The ADB expects the rest of developing Asia excluding China to grow by 5.3% in both 2022 and 2023, while it now expects China to grow by 3.3% in 2022, lower than revised forecasts released in July.
Asia’s developing economies may be showing signs of recovery, but the Asian Development Bank (ADB) cut its growth forecasts for them yet again — thanks to China’s prolonged zero-Covid policy.
But this will be the first time in more than three decades that the rest of developing Asia will grow faster than China, the Manila-based lender said in its latest outlook report released Wednesday.
“The last time was in 1990, when (China’s) growth slowed to 3.9% while GDP in the rest of the region expanded by 6.9%,” it said.
The ADB now expects developing Asia — excluding China — to grow by 5.3% in 2022, and China by 3.3% in the same year.
Both figures are further downgrades — in July, for example, it slashed its growth forecast for China to 4% from 5%. The ADB attributed that to sporadic lockdowns from the nation’s zero-Covid policy, problems in the property sector, and slowing economic activity in light of weaker external demand.
It also lowered its 2023 forecast for China’s economic growth to 4.5% from April’s 4.8% outlook on “deteriorating external demand continuing to dampen investment in manufacturing.”
Recovery not helping
Though the region is showing signs of continued recovery through revived tourism, global headwinds are slowing down overall growth, the ADB said.
For the region, the ADB now expects emerging Asian economies to grow by 4.3% in 2022 and 4.9% in 2023 — a downgraded outlook from July’s revised predictions of 4.6% and 5.2% respectively, according to its latest outlook report released Wednesday.
The latest updates to the Asian Development Outlook also predicted that the pace of rising prices will accelerate even further to 4.5% in 2022 and 4% in 2023 — an upwards revision July’s predictions of 4.2% and 3.5% respectively, citing added inflationary pressures from food and energy costs.

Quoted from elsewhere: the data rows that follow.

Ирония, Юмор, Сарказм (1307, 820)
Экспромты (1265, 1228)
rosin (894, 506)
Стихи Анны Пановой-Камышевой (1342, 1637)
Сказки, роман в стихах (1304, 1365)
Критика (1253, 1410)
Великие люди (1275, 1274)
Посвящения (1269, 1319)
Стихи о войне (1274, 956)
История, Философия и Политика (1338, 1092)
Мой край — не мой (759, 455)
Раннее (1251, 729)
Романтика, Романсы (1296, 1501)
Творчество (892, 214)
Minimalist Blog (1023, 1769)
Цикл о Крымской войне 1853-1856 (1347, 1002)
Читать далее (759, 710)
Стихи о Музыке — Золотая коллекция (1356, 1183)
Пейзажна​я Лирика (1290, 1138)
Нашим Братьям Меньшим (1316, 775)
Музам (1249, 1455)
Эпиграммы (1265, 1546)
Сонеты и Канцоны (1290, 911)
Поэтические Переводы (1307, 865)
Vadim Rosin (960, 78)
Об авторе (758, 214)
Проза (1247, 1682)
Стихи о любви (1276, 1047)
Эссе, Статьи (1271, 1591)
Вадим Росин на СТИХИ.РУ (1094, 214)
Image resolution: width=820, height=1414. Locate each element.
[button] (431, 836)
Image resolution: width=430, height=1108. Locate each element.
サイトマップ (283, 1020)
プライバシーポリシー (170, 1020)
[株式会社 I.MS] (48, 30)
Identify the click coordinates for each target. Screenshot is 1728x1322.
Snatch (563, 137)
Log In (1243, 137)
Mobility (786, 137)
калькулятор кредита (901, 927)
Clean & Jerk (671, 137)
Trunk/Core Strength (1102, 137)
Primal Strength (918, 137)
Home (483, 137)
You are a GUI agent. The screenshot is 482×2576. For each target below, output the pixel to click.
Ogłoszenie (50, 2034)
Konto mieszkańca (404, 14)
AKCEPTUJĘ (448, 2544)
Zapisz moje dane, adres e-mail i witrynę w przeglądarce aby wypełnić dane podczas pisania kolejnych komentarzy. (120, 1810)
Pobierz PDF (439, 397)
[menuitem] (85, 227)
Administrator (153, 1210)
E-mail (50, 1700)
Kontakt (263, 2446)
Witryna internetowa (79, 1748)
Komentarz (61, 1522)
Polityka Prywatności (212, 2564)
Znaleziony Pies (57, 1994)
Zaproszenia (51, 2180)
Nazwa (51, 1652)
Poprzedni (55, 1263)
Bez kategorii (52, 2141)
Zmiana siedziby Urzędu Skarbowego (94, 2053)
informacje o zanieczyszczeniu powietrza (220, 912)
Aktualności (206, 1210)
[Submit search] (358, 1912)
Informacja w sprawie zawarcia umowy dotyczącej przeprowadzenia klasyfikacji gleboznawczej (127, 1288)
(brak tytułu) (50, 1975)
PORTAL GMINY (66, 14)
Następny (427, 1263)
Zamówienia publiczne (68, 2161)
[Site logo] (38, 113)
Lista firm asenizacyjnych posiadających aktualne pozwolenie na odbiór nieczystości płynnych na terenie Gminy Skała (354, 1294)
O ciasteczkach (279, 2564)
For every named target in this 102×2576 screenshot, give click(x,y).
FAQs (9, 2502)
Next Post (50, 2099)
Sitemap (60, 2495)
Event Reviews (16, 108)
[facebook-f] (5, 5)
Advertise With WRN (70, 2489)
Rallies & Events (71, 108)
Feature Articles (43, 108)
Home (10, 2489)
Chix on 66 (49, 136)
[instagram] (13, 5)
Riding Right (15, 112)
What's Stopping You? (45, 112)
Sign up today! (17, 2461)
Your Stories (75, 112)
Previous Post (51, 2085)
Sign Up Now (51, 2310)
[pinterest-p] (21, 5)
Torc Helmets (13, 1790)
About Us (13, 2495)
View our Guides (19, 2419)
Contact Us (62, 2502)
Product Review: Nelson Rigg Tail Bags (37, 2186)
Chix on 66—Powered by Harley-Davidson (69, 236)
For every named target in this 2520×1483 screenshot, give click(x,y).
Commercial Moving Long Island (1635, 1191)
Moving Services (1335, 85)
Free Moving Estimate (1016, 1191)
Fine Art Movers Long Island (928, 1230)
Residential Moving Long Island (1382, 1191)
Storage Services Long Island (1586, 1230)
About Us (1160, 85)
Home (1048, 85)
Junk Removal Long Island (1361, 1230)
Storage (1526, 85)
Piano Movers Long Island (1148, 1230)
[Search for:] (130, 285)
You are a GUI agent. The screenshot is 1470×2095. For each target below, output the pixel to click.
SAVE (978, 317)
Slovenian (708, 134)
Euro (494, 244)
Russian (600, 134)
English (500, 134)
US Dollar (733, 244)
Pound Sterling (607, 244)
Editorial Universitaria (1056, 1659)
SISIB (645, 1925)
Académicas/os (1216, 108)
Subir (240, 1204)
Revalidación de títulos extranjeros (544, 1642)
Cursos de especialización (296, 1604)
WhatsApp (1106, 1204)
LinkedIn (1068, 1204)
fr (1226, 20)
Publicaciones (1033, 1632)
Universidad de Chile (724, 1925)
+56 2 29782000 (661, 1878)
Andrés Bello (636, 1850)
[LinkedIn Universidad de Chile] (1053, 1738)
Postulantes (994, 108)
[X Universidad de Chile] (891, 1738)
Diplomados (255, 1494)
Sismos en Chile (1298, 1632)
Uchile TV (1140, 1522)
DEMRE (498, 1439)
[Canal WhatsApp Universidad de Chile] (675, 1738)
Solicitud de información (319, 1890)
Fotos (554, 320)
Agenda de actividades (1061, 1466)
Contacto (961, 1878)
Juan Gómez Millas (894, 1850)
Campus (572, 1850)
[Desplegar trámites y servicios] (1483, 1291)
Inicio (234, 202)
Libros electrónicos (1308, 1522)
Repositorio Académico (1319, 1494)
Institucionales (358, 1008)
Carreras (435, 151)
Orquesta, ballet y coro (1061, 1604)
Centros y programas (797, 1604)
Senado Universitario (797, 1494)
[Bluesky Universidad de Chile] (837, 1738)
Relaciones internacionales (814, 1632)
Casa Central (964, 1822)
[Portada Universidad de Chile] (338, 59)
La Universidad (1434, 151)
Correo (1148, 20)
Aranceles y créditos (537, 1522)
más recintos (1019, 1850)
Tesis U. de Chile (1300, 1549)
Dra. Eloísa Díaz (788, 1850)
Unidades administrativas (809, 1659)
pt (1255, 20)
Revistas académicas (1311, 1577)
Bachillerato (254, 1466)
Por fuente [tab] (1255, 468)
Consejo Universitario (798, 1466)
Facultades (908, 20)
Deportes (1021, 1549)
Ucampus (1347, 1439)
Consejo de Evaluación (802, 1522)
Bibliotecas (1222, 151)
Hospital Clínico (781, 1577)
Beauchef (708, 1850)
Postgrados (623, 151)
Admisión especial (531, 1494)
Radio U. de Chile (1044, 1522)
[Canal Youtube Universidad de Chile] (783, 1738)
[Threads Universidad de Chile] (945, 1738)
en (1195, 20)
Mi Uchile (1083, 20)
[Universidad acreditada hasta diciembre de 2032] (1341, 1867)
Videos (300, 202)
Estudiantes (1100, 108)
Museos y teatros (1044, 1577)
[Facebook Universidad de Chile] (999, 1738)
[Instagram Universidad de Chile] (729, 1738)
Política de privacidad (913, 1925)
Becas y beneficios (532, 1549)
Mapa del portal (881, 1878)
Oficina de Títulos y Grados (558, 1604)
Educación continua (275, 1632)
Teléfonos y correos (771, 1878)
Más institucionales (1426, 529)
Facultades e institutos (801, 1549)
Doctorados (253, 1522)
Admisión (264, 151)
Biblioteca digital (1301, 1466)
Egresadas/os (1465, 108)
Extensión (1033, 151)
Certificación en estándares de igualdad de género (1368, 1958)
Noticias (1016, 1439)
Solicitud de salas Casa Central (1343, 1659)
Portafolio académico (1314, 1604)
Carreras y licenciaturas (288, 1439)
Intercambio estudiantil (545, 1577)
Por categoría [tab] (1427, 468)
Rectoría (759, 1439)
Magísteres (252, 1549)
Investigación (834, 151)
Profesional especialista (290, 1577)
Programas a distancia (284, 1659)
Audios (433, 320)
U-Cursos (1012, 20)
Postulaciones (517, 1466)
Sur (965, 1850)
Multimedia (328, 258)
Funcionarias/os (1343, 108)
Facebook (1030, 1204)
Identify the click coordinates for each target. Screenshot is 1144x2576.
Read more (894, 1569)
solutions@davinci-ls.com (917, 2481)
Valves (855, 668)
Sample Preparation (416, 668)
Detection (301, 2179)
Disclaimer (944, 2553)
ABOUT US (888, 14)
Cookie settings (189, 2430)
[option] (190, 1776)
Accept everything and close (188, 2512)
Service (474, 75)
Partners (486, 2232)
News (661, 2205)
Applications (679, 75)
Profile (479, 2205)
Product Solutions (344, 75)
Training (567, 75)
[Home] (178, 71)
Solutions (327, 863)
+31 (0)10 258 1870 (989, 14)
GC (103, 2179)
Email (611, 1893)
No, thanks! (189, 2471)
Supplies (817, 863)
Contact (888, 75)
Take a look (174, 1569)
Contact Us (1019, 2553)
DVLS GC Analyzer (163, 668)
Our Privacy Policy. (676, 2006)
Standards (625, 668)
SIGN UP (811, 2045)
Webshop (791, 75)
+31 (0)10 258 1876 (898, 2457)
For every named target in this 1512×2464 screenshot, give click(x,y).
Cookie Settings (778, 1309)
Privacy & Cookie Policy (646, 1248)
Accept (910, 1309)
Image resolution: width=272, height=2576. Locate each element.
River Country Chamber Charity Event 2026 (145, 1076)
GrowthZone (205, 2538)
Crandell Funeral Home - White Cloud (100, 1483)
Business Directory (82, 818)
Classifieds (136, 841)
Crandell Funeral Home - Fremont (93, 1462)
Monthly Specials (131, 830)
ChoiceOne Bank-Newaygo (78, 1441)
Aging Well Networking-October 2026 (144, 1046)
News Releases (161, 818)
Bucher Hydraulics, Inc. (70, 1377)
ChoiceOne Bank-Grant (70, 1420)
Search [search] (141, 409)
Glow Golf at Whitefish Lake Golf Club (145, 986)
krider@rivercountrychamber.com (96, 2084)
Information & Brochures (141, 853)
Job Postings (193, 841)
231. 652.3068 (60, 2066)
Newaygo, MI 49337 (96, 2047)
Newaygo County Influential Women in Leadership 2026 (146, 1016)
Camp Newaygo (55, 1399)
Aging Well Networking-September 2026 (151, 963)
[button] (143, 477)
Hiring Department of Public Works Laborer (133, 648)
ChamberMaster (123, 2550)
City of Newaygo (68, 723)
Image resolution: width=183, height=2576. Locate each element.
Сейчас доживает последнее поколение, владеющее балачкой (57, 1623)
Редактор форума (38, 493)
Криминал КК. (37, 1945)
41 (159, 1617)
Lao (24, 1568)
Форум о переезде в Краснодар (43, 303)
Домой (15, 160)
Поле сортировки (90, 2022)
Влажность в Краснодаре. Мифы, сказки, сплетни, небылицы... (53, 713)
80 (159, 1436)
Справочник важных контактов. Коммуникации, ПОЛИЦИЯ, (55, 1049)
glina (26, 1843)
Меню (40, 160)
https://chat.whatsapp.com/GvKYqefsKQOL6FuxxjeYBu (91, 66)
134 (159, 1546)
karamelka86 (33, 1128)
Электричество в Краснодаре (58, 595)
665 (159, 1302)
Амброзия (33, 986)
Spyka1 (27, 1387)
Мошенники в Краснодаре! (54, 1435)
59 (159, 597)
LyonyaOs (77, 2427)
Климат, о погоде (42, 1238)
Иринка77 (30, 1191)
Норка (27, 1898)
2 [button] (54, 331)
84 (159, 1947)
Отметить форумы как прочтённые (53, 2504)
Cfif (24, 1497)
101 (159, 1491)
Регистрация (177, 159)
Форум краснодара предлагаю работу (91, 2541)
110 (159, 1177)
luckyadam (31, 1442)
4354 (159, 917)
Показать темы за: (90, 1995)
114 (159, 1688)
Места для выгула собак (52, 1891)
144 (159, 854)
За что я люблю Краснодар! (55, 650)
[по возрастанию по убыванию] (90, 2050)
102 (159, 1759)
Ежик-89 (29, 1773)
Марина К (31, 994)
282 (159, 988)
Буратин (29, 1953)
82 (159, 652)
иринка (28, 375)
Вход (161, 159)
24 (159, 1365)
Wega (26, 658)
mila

“Regional central banks are raising their policy rates as inflation has now risen above pre-pandemic levels,” it said. “This is contributing to tighter financial conditions amid a dimming growth outlook and accelerated monetary tightening by the Fed.”
China the ‘big exception’
“The PRC remains the big exception because of its intermittent but stringent lockdowns to stamp out sporadic outbreaks,” the ADB said, referring to the People’s Republic of China.
In contrast to that, “Easing pandemic restrictions, increasing immunization, falling Covid-19 mortality rates, and the less severe health impact of the Omicron variant are underpinning improved mobility in much of the region,” it added in the report.
The [People’s Republic of China] remains the big exception because of its intermittent but stringent lockdowns to stamp out sporadic outbreaks.